Thursday, September 5, 2013

pregnancy weight gain.

my baby bump (more like carb bump) popped in the last week. i'm only 11 weeks, but i think you can already tell i'm pregnant. i for sure can.


and i'm already wearing maternity pants (which are heavenly, by the way). as much as i know you're supposed to gain weight and get bigger when you're pregnant, this is the second time around and it's just as tough to accept this time as it was the first. maybe harder because it seems to be happening faster, which i heard is pretty normal for a second pregnancy.

it'd be one thing if i was eating well and exercising and my weight was going up. then at least i'd be able to say confidently "it's the baby." that's, unfortunately, not the case. i'm not eating well or exercising, and the baby is the size of a lime. my bump is shaped more like a bowl of pasta (ha).

my eating has been all out of whack. this is partially because i've been nauseous and it gets worse when i'm hungry, so i swear i'm eating all. the. time. but if we're being honest, it's partially because i [without initially realizing it] gave myself a pass. i said, i'm pregnant and don't feel good so i can eat whatever sounds good whenever it sounds good. that might be fun for like a week, but it's had a negative impact on me- both physically and emotionally. don't get me wrong, i'm not sinking into a deep depression or anything. but i don't feel good.

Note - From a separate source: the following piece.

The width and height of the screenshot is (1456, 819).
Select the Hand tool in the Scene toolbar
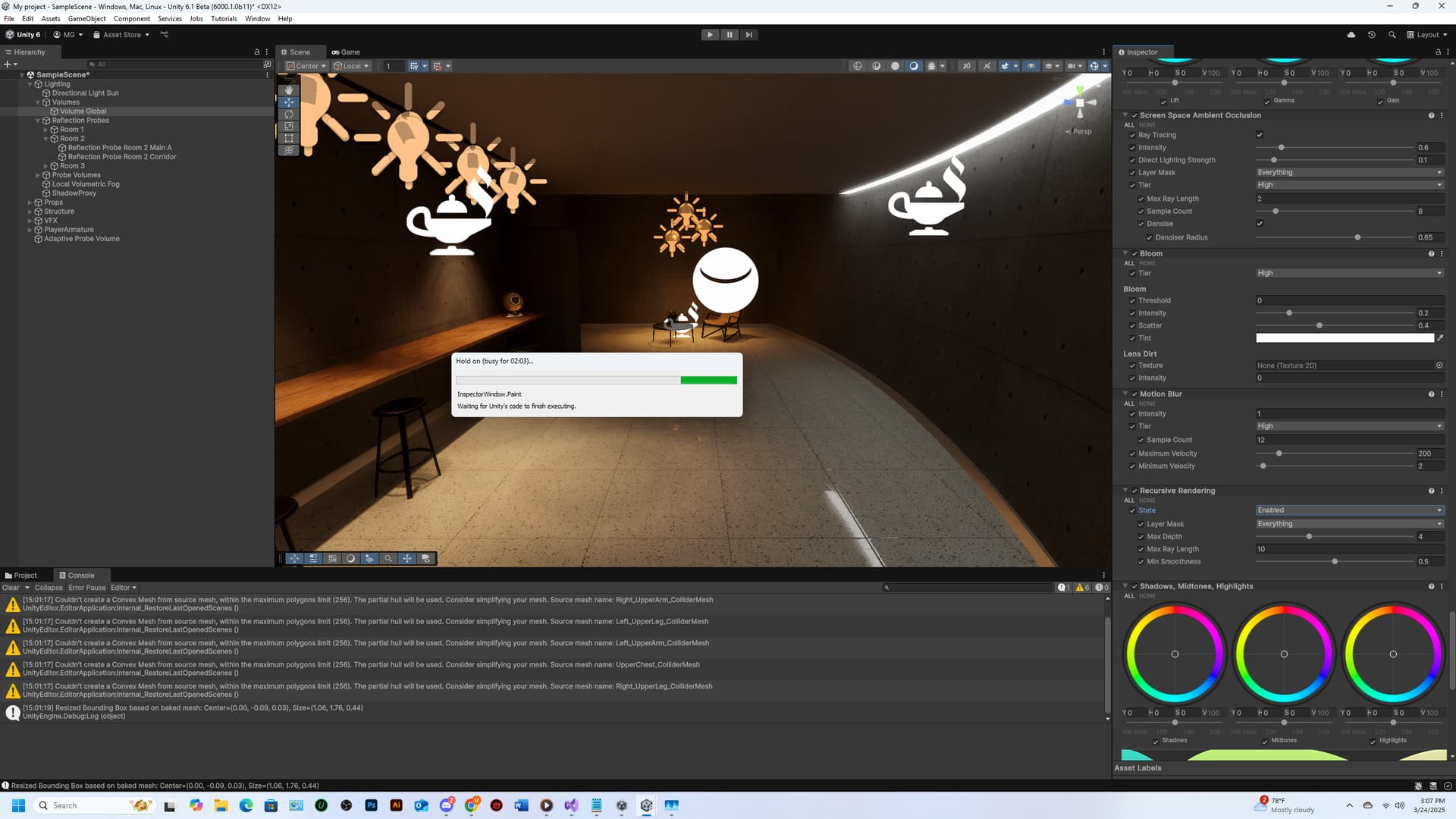(288, 89)
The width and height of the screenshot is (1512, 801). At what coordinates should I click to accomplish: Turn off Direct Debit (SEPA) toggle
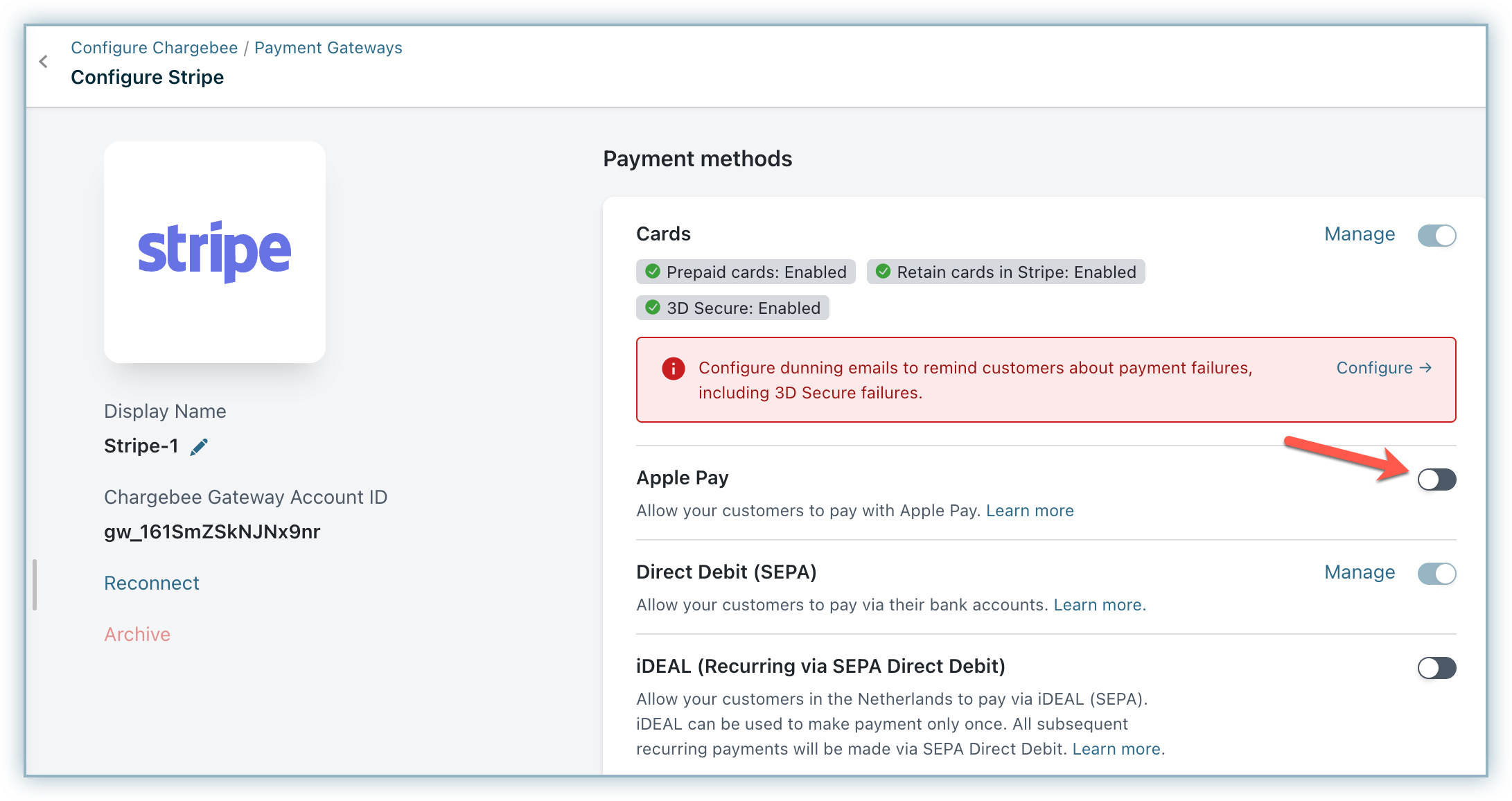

i do so much better with a structured "plan" (this applies to anything- not just weight control). but there's so little information out there about eating while pregnant. everything just says "eat healthy." i'd love to know: how many calories should i eat in a day? a lot of things i've read have said pregnant women require 300 more calories per day. 300 more than what? 300 more than the number of calories i was shooting for when trying to lose weight? 300 more than the number it would take for me to maintain my weight? i'm really not sure.

true story.
i guess i'll just stick with this (my current plan)
i'm confident that i've gained more than just a couple pounds at this point, but i can't be sure how many because something's wrong with our scale. no, really. i stepped on and almost had a heart attack. then joe stepped on and said there's no way the scale is right because it said he'd gained like 9 lbs in one week or something. thank goodness we're sure that's not the case, because it's not outside the realm of possibility for me right now...

i lost all my baby weight plus ten more pounds in about 9-10 months after bennett was born and before i found out i was pregnant again. so, maybe i shouldn't worry so much and just trust that after the baby comes, i can lose what i gained all over again.